(Item coordinate data)
::::
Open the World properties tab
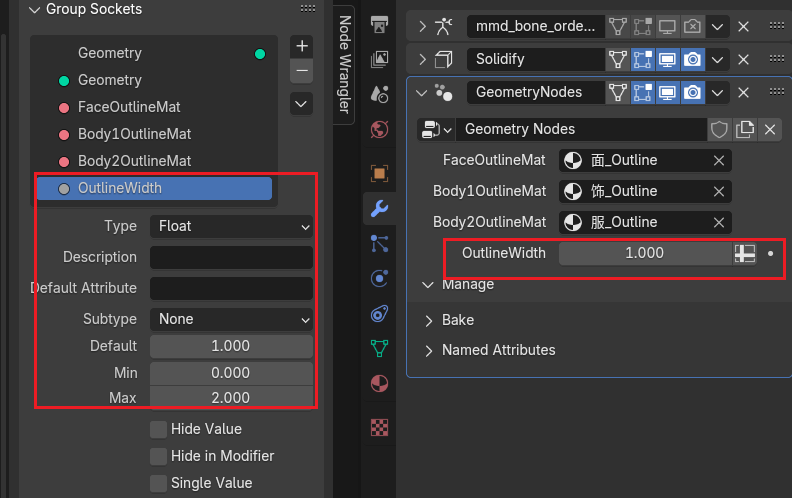 (379, 129)
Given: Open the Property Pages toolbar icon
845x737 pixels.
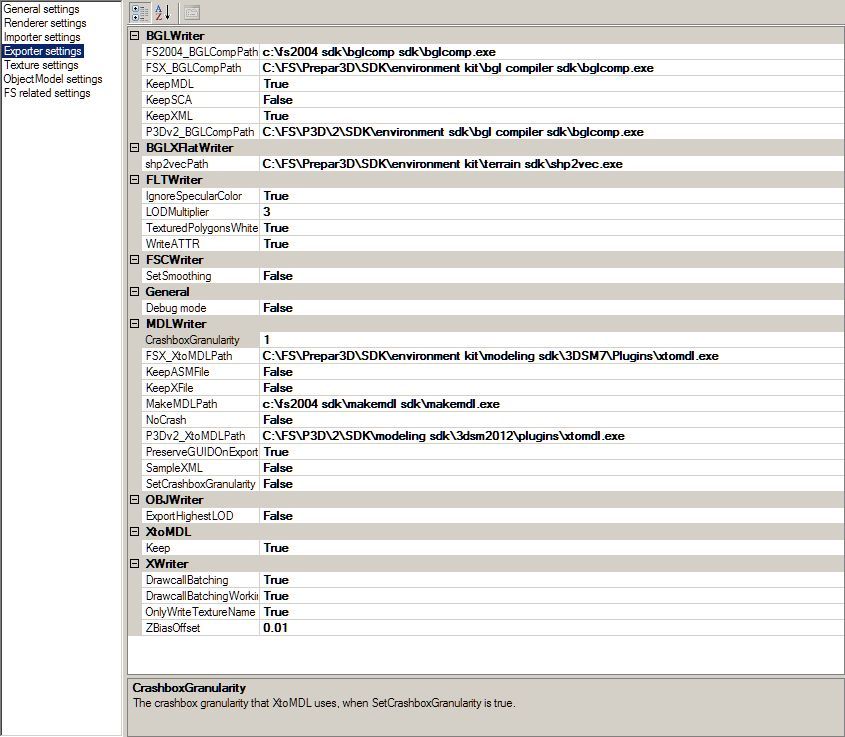Looking at the screenshot, I should [x=192, y=12].
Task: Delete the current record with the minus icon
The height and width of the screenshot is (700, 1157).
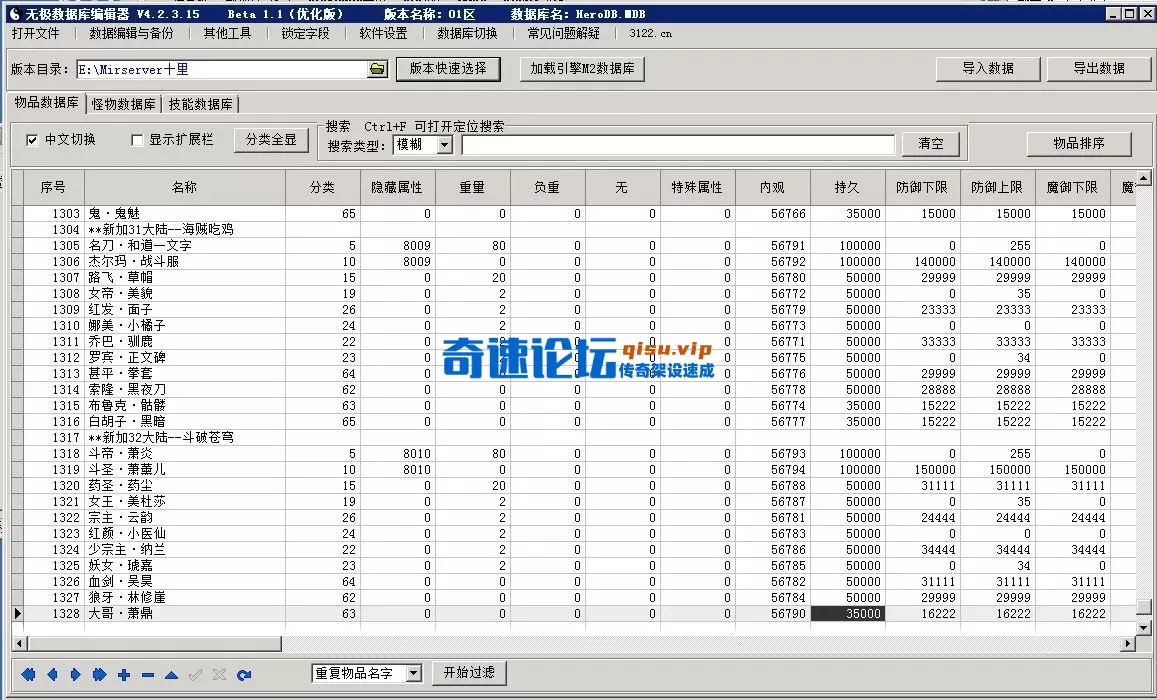Action: (146, 675)
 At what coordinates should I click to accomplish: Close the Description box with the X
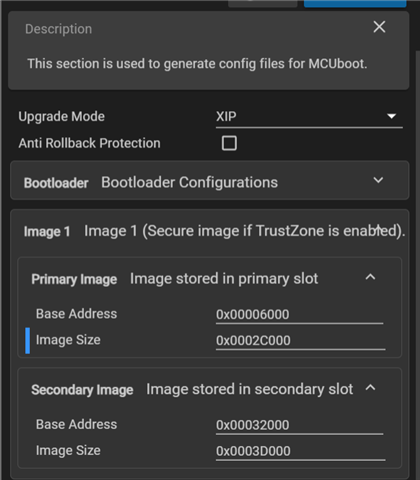(x=379, y=27)
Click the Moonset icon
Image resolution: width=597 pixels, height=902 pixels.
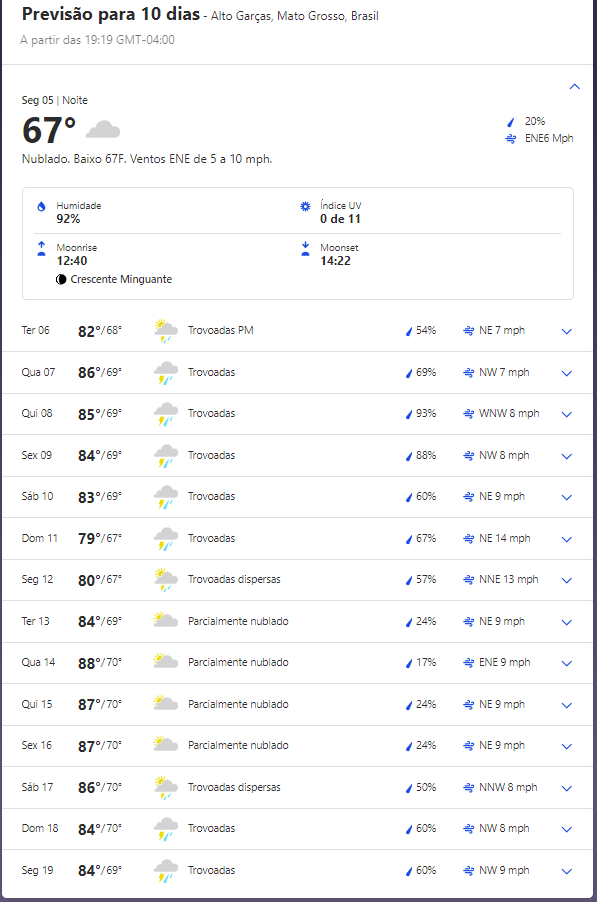point(305,249)
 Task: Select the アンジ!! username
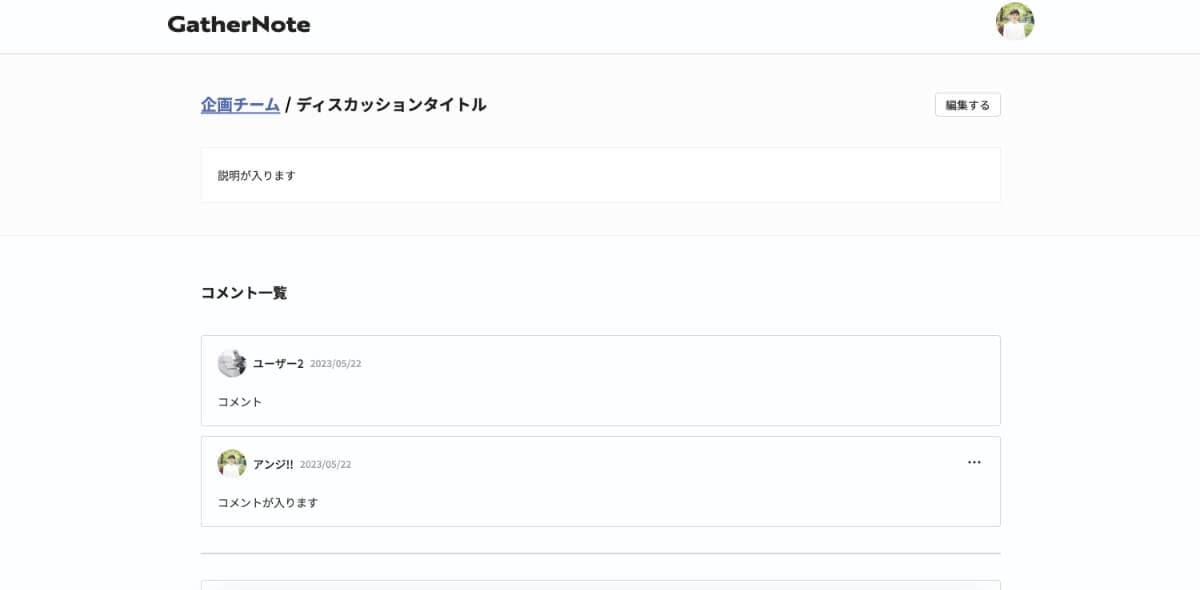tap(273, 464)
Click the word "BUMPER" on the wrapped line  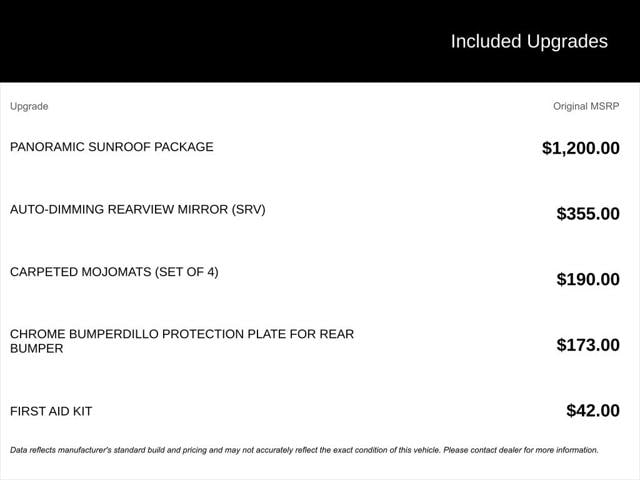point(36,349)
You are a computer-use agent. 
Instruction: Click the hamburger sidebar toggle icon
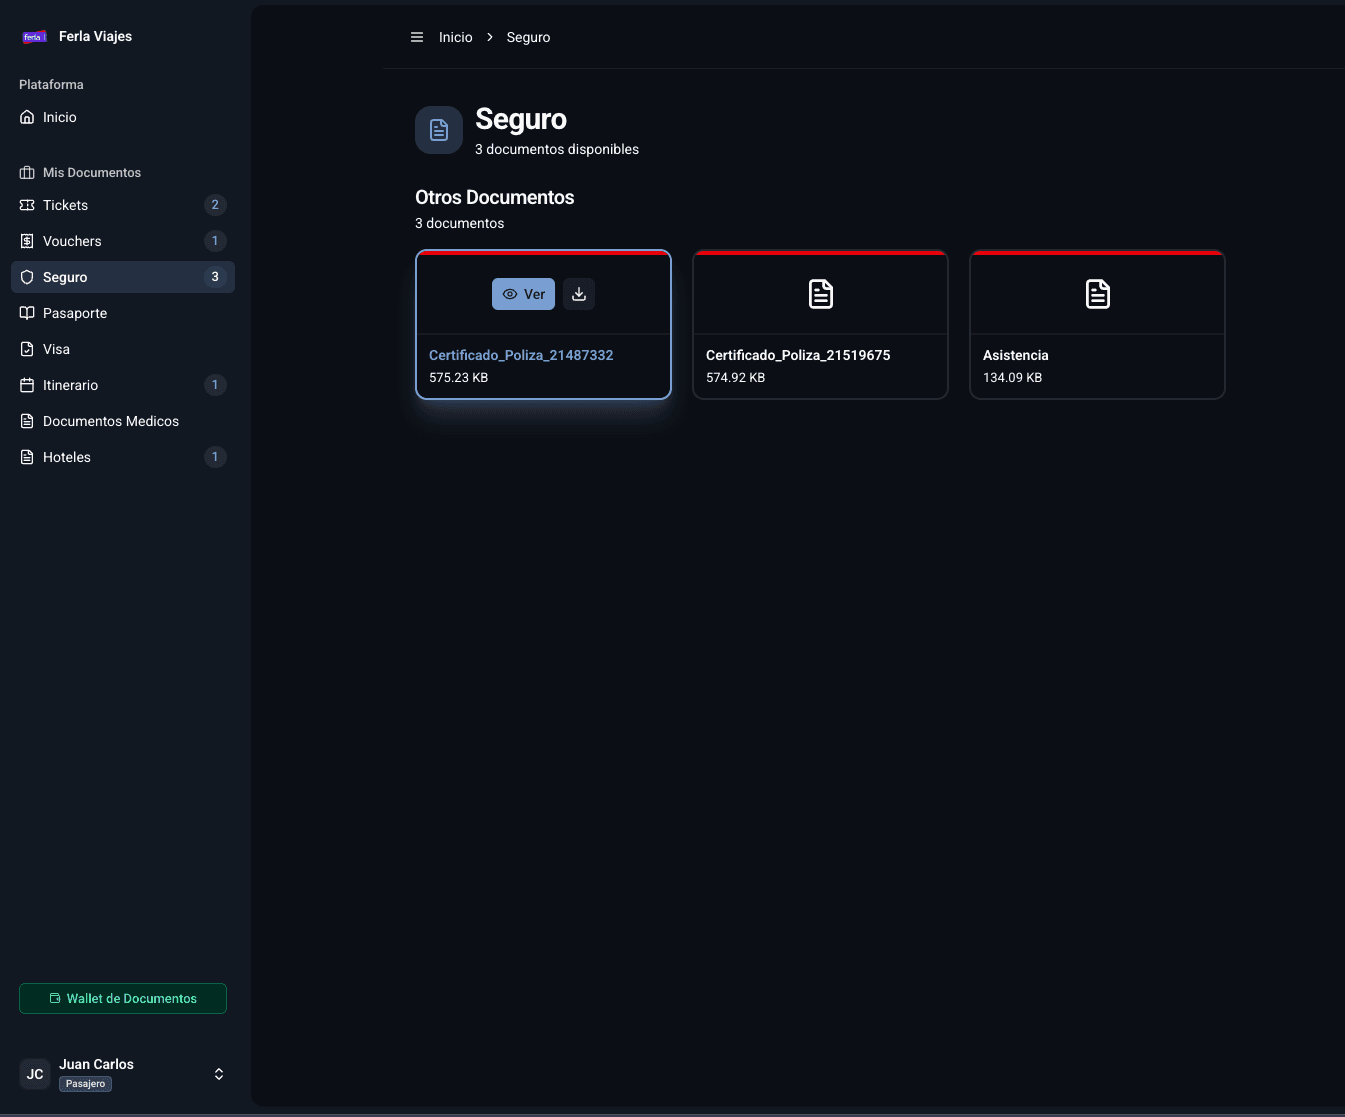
::::
PROBLEM DETAILS
Write out the entries word for word, from the line containing "Given: Open the Property Pages toolbar icon" through the line containing "Action: (146, 675)", both included. Leave the pictures out.

RESULT OF THIS EXERCISE
Given: Open the Property Pages toolbar icon
845x737 pixels.
Looking at the screenshot, I should [x=192, y=12].
Task: Delete the current record with the minus icon
The height and width of the screenshot is (700, 1157).
Action: (146, 675)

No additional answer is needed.